Required action:
Begin at the line containing "The height and" and restate it and each line after it exactly, up to and including the last line below. Leave pictures out.

Supplied data:

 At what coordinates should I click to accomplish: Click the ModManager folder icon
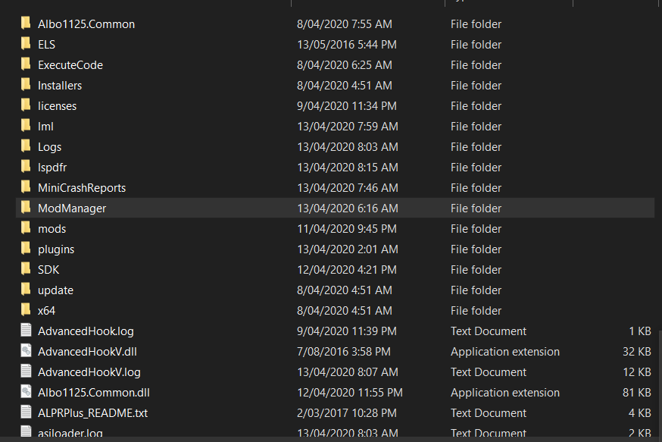tap(26, 208)
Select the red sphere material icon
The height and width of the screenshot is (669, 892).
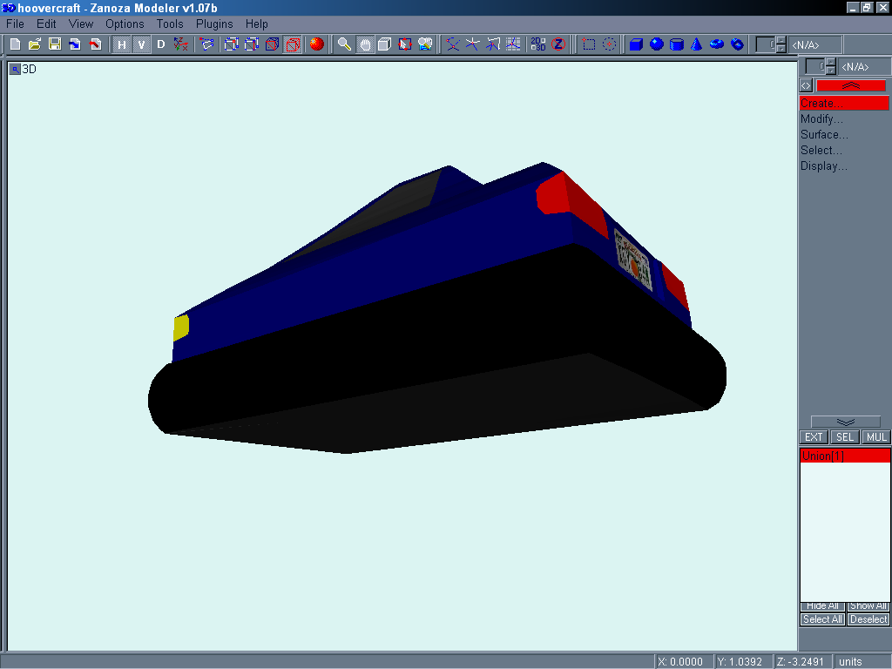tap(316, 44)
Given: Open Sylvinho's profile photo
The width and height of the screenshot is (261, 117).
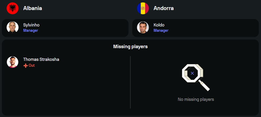Looking at the screenshot, I should coord(12,27).
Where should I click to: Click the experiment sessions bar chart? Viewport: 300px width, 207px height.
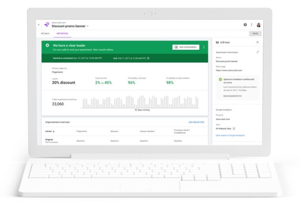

Answer box:
The height and width of the screenshot is (669, 892).
tap(316, 44)
Given: Open Sylvinho's profile photo
The width and height of the screenshot is (261, 117).
Looking at the screenshot, I should coord(12,27).
Where should I click to: Click the experiment sessions bar chart? Viewport: 300px width, 207px height.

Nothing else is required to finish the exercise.